Hi everyone, I just watched the video about how to use cross validation set to choose the best model. I’m wondering if we use training set and cross validation set to choose the model and use test set to run the test of that model’s prediction. What is the point of test data? If the model is chosen by training set and dev set, and it performs badly on the test set, do we stick to this model or do we choose another one? So is the purpose of test set in this case only to measure how well the model is performing, but not to impact the decision of which model to use?
Maybe this article will clear your doubt.
The test set provides a final check on the performance of your completed system.
If the test set results are not good enough, then you go back to the beginning and improve the model.
Thanks! That makes it much clearer for me.
Got it! Thanks a lot for the answer!
Hi @Junxi_Li ,
It is weird that you get a good result with the validation, and a terrible result with the test. What this tells me is that may be the test dataset has a completely different distribution than the training and validation datasets.

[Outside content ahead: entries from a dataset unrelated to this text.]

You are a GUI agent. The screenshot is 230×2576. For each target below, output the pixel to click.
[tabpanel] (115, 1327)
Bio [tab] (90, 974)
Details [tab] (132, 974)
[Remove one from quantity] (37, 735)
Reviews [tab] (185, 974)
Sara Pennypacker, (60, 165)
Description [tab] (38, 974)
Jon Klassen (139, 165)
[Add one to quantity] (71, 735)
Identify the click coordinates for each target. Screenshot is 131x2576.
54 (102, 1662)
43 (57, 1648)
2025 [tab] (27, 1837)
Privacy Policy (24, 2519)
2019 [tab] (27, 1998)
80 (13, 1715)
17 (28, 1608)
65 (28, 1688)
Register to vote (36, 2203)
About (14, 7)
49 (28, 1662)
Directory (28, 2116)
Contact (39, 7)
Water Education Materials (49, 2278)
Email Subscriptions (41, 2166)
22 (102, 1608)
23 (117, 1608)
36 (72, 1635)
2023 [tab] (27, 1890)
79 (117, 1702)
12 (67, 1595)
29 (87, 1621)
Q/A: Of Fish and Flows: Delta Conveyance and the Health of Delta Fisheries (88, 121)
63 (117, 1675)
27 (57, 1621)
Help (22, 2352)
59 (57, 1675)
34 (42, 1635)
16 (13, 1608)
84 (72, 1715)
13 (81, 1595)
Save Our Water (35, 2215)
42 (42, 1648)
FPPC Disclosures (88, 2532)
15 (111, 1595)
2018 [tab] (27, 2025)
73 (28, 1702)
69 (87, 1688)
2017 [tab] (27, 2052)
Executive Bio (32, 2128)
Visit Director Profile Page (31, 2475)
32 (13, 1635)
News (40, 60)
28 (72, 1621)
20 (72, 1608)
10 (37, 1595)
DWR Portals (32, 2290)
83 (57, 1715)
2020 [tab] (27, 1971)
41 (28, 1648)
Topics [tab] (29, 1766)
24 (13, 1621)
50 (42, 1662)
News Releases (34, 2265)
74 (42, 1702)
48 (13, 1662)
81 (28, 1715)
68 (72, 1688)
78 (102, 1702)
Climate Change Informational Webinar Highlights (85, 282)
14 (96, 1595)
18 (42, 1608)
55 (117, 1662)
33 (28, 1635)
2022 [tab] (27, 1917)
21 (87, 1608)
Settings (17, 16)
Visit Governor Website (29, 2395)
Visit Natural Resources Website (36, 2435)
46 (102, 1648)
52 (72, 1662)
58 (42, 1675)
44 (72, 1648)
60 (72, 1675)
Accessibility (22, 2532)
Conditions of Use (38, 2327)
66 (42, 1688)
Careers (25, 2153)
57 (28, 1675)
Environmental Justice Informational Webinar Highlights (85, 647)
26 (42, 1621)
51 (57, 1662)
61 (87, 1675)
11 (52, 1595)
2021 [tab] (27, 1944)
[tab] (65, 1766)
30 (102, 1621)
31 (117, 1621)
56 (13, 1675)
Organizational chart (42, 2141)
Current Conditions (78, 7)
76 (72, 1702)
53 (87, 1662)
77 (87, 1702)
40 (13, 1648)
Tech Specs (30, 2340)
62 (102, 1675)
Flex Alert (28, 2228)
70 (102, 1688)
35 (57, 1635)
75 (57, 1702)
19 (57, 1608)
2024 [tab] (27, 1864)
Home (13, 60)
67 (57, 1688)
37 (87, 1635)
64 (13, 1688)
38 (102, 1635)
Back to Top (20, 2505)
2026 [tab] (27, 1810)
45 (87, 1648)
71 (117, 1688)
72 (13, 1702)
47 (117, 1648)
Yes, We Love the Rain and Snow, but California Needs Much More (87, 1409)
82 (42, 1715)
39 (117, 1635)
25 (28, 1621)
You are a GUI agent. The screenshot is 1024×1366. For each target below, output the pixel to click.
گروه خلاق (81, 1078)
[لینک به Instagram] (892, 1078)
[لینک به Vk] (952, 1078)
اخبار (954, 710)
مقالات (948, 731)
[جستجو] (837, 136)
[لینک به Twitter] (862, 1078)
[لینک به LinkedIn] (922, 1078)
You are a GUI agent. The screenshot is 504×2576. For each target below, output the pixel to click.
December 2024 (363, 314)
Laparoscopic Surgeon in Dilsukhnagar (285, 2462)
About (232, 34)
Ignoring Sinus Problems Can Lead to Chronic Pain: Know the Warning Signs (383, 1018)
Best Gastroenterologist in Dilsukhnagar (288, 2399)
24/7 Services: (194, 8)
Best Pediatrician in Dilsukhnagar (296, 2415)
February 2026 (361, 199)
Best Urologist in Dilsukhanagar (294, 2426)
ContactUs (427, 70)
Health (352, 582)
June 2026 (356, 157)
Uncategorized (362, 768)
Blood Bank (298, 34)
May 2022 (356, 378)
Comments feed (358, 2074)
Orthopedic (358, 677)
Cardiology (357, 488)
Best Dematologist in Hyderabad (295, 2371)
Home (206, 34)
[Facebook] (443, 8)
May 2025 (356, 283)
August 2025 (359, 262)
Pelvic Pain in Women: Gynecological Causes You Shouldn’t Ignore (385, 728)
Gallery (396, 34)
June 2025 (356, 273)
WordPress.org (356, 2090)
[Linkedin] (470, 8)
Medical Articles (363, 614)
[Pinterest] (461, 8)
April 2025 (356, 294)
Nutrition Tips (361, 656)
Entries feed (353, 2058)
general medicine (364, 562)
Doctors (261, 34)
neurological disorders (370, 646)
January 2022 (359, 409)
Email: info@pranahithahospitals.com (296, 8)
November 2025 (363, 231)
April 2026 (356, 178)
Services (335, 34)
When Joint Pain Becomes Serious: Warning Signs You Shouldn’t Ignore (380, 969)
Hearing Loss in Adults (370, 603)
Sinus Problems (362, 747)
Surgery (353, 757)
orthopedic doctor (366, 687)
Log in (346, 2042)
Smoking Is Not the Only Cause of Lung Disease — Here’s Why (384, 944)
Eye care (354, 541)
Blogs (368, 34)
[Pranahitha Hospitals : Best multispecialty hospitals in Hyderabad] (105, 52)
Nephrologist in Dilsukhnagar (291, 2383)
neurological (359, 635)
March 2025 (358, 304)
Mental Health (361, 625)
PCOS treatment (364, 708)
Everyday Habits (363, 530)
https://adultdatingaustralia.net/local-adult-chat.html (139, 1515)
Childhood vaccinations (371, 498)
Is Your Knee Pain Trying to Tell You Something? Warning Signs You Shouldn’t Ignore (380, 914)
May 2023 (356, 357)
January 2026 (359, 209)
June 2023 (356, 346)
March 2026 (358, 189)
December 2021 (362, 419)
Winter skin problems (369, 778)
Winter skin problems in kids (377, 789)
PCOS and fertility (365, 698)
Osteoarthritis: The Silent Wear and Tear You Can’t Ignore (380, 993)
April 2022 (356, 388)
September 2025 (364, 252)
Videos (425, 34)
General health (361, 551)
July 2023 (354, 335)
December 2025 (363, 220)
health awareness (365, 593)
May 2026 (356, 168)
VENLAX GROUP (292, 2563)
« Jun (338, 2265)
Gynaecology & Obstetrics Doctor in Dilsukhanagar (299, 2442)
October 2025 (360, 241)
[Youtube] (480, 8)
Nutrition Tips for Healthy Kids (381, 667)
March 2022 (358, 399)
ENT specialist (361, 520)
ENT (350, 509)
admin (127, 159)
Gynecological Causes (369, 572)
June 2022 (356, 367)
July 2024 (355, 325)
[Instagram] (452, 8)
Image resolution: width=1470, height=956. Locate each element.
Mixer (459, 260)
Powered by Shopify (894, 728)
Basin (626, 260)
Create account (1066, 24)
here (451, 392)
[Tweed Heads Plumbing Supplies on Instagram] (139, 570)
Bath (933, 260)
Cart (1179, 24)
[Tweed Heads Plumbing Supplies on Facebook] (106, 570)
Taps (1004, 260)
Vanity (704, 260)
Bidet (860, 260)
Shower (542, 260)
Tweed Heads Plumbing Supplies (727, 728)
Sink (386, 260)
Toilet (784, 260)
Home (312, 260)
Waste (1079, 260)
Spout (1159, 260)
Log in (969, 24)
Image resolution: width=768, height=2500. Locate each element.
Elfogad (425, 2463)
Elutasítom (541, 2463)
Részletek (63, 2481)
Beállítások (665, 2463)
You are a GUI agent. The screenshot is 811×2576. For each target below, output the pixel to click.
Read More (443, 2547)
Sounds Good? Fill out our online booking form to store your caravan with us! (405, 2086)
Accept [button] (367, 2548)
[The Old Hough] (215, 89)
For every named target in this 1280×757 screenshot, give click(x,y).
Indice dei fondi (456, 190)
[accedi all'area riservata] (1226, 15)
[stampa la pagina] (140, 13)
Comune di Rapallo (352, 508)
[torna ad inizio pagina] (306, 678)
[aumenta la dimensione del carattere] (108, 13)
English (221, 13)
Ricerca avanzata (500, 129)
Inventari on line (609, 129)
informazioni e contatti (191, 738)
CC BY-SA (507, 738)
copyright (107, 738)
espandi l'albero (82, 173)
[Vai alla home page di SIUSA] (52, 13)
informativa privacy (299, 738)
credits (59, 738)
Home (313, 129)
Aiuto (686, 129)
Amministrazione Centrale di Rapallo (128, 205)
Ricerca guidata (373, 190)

If I were faced with this situation, I would immediately doubt my split and I would start again. I would:
-
Do some EDA in my data to make sure the dataset is healthy
-
Reload and shuffle my data
-
Create the split. In creating the split I would consider doing stratification to make sure that each split has a balanced representation of all classes (particularly in classification models), and also, depending on the case, if applicable I would use grouping to cross-validate, but again making sure the groups are within the same distribution.